__Document text__.
Deriving Principal Component Analysis and implementing in C++ using Eigen

Introduction

Principal component analysis is one of the most commonly used techniques in statistical modeling and machine learning. In typical applications it serves as a (linear) dimensionality reduction, allowing one to project high dimensional data onto a lower dimensional subspace. This can help make a problem that was previously computationally intractable easier, or can help transform feature variables into something more useful. However, most presentations fail to give a sense of “why” and students are left without an understanding of exactly what PCA is and what assumptions it makes. This can lead to model risk issues and prevent users from being able to modify the technique when different assumptions hold. The purpose of this post is to rectify this with a derivation for those that want to know why, which should be everyone. For fun we implement what we learn at the end in a few lines of C++.

Deriving PCA

As scientists our data is often times multidimensional because it involves measurements of many features of the world. Equally often, our data may have some “randomness” in it that we can not capture (so that if the experiment that was run to obtain the data were rerun the results may not be exactly the same).

Let \(\vec{X} = [X^1, X^2, ..., X^d]\) be a \(d\)-dimensional random vector ¹ that represents the measured values of \(d\) feature variables.

We want to capture the “shape” of the randomness of \(\vec{X}\). For example, in what directions does \(\vec{X}\) vary the most? In what directions does it vary the least? This is important because if, for example, \(\vec{X}\) had a lot of randomness in its first coordinate \(X^1\), but had very little randomness in the other coordinates, then independent measurements of \(\vec{X}\) would differ a lot in the first coordinate, but not much in the others. The other coordinates would all give roughly the same values and hence roughly the same information. The other coordinates would in a sense be redundant: replacing \(\vec{X}\) by \(X^1\) would not lose a lot of information but would have the benefit of having to deal with only 1 feature as opposed to \(d\) features (i.e. a dimensionality reduction).

__Given records__.
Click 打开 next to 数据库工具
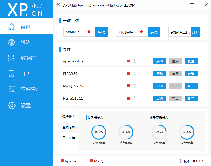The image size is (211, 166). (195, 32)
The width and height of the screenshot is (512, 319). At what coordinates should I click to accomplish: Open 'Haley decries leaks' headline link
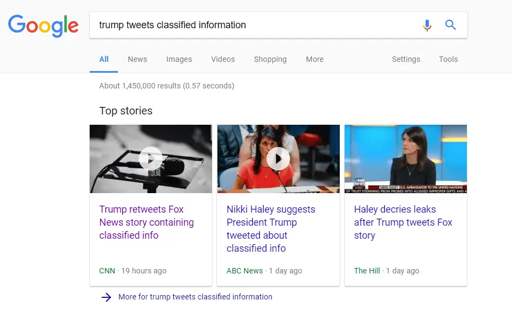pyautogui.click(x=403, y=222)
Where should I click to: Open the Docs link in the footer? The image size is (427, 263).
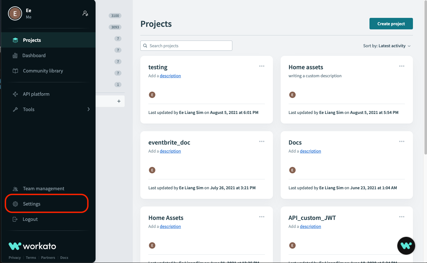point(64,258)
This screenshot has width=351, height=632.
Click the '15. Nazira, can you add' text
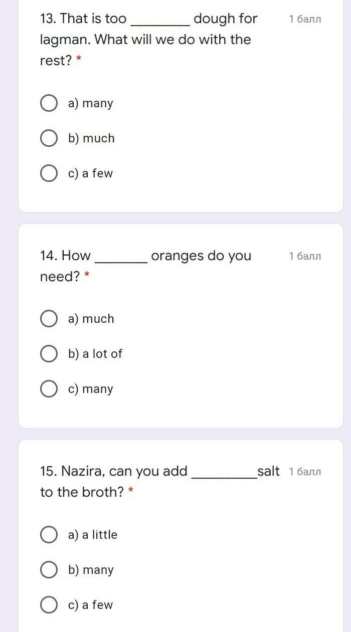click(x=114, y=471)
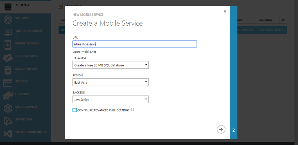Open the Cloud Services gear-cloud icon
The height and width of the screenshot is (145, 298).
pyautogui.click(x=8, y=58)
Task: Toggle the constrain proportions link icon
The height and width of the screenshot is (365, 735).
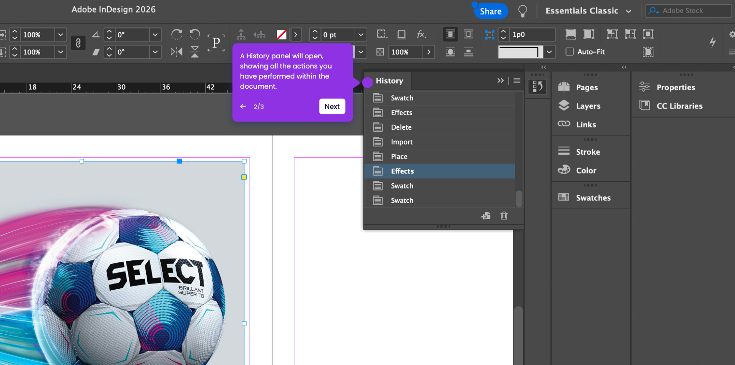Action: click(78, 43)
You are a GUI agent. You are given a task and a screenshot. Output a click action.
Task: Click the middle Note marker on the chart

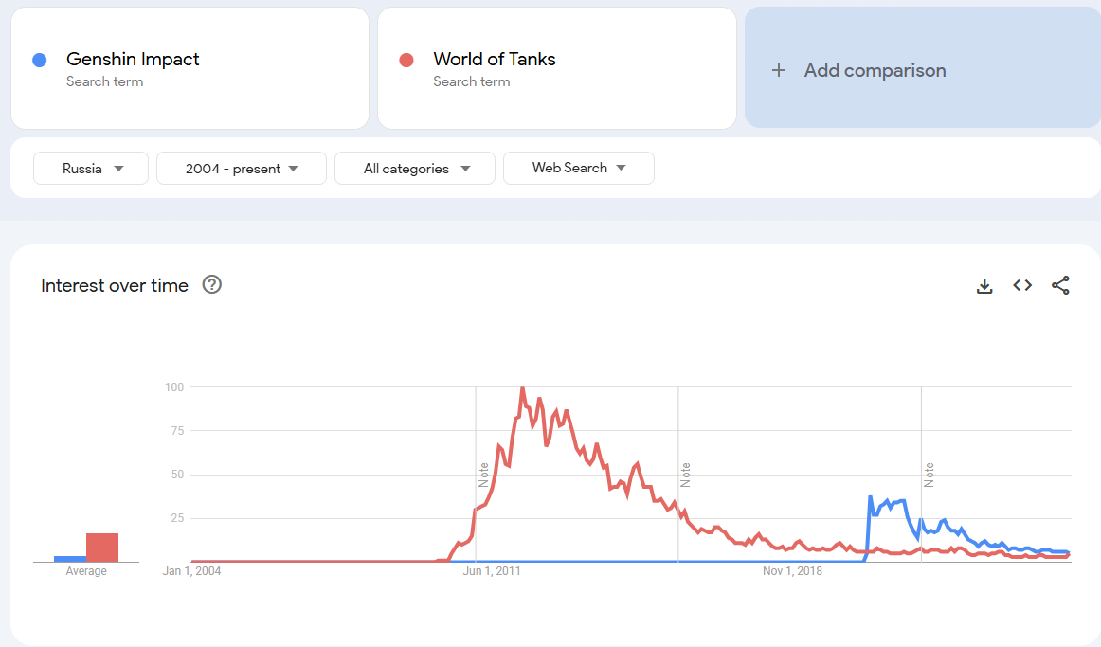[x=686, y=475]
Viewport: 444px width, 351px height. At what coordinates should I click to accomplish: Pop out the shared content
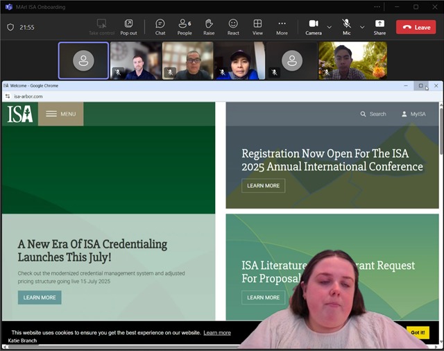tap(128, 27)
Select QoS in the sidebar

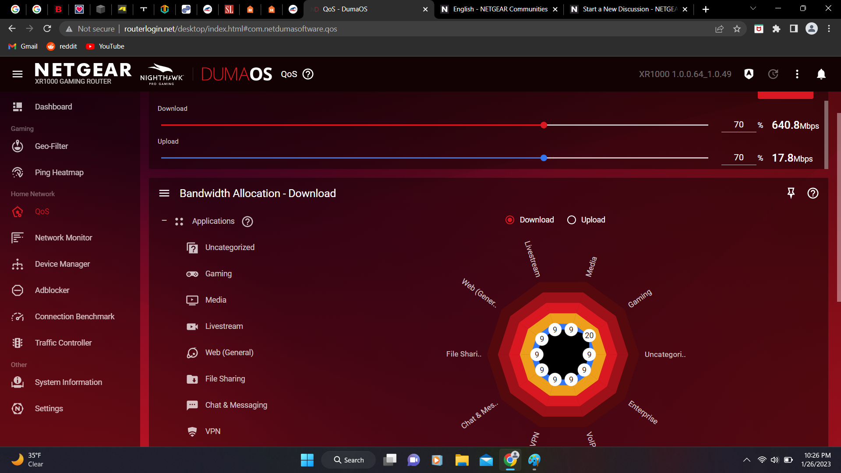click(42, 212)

__Directions__.
A – In the PCA article, what does principal component analysis usually serve as in typical applications?
B – Reproduce the passage of the PCA article that begins at the words "Deriving PCA" and ends after the words "exactly the same).", keeping every character unchanged.

__Written answers__.
A – It serves as a (linear) dimensionality reduction.

B –
Deriving PCA

As scientists our data is often times multidimensional because it involves measurements of many features of the world. Equally often, our data may have some “randomness” in it that we can not capture (so that if the experiment that was run to obtain the data were rerun the results may not be exactly the same).